EXTRACTED MATERIAL:
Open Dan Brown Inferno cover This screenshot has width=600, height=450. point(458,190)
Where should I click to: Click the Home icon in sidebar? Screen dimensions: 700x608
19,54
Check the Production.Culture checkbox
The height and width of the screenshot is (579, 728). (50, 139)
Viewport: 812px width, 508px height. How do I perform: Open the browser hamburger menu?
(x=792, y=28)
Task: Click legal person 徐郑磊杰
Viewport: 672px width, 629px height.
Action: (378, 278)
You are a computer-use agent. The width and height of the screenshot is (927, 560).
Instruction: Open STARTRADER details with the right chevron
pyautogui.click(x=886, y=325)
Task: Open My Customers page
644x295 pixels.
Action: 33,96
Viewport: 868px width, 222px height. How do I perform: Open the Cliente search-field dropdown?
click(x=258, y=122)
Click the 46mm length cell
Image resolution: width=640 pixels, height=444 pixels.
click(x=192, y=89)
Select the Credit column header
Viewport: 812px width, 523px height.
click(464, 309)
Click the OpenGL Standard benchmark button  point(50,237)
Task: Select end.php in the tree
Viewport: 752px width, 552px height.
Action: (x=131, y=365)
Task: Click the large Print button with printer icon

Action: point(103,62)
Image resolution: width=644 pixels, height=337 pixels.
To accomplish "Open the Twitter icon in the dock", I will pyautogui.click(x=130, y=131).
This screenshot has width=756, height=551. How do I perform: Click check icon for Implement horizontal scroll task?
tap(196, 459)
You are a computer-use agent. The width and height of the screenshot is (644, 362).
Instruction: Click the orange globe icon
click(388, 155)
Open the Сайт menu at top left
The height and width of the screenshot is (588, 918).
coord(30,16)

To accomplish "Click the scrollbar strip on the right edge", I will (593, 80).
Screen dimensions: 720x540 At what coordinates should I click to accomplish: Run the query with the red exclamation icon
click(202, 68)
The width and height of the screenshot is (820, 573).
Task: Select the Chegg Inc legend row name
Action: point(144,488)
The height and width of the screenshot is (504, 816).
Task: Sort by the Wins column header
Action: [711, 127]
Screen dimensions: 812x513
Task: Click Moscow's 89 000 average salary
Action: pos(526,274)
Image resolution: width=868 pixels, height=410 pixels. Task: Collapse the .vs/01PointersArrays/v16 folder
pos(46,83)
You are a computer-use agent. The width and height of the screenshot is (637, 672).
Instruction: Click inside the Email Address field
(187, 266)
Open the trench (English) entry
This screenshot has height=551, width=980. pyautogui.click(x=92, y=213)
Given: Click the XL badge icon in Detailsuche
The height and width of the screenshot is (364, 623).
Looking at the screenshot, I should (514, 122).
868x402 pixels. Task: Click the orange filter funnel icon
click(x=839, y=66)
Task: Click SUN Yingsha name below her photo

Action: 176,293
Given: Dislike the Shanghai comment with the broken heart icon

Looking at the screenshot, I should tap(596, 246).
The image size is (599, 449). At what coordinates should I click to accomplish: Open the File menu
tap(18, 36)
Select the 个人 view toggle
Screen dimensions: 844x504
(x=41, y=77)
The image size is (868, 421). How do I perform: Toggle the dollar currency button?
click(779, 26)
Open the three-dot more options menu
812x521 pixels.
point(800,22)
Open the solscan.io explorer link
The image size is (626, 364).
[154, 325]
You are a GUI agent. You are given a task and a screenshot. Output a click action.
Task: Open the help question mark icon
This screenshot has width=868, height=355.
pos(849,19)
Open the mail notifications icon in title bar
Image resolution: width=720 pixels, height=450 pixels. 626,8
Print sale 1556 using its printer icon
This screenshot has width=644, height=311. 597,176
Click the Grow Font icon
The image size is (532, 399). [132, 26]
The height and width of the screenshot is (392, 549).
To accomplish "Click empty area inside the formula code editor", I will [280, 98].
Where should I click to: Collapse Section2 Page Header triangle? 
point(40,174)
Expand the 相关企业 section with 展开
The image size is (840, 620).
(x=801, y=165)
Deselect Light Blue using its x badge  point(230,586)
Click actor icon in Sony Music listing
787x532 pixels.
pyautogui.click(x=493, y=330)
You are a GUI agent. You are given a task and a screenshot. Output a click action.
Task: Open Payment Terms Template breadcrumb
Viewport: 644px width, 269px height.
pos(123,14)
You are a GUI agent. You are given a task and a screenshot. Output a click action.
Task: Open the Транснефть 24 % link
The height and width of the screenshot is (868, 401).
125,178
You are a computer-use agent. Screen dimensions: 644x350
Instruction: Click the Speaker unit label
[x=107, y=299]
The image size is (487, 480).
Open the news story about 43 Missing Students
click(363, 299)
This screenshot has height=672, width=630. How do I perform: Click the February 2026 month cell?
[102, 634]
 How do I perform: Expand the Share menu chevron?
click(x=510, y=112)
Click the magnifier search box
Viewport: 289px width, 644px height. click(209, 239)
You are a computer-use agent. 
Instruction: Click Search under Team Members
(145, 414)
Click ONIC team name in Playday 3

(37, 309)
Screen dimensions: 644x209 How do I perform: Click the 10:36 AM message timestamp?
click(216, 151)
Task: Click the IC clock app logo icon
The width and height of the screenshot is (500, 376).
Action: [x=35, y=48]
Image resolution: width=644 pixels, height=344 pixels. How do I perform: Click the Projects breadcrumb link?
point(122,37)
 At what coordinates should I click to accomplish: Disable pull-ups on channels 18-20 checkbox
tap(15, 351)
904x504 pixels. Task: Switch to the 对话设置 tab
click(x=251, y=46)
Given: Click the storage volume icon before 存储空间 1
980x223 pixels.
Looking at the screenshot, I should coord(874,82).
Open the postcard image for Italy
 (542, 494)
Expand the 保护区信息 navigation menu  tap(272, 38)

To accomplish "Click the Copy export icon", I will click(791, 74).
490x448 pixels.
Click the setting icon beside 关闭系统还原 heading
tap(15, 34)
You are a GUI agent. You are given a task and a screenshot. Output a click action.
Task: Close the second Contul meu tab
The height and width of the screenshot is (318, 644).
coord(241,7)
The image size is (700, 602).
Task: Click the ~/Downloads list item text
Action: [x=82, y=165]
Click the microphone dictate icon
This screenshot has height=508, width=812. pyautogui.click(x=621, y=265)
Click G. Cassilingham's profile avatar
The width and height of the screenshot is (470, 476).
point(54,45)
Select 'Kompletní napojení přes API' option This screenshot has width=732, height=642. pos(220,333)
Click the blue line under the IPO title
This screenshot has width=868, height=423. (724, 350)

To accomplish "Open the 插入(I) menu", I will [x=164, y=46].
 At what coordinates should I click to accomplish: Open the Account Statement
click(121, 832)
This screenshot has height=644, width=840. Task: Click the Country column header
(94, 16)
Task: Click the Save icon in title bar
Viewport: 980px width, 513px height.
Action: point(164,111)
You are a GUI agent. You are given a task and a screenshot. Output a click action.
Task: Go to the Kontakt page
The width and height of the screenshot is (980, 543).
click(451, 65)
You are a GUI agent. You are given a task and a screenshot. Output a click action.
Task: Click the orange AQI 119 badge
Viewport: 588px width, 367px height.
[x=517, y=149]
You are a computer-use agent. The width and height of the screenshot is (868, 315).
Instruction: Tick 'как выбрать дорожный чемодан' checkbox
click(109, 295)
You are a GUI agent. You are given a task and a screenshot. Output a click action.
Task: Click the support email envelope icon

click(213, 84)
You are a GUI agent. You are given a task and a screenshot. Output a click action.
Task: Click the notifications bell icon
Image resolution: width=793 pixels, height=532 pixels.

EXERCISE AIM: As listed above, the lines from the line with "Screen dimensions: 644x209" to the line with "Expand the 保护区信息" are to be echoed exactly, with both ends included and nothing added.

RESULT OF THIS EXERCISE:
Screen dimensions: 644x209 How do I perform: Click the 10:36 AM message timestamp?
click(216, 151)
Task: Click the IC clock app logo icon
The width and height of the screenshot is (500, 376).
Action: [x=35, y=48]
Image resolution: width=644 pixels, height=344 pixels. How do I perform: Click the Projects breadcrumb link?
point(122,37)
 At what coordinates should I click to accomplish: Disable pull-ups on channels 18-20 checkbox
tap(15, 351)
904x504 pixels. Task: Switch to the 对话设置 tab
click(x=251, y=46)
Given: Click the storage volume icon before 存储空间 1
980x223 pixels.
Looking at the screenshot, I should coord(874,82).
Open the postcard image for Italy
 (542, 494)
Expand the 保护区信息 navigation menu  tap(272, 38)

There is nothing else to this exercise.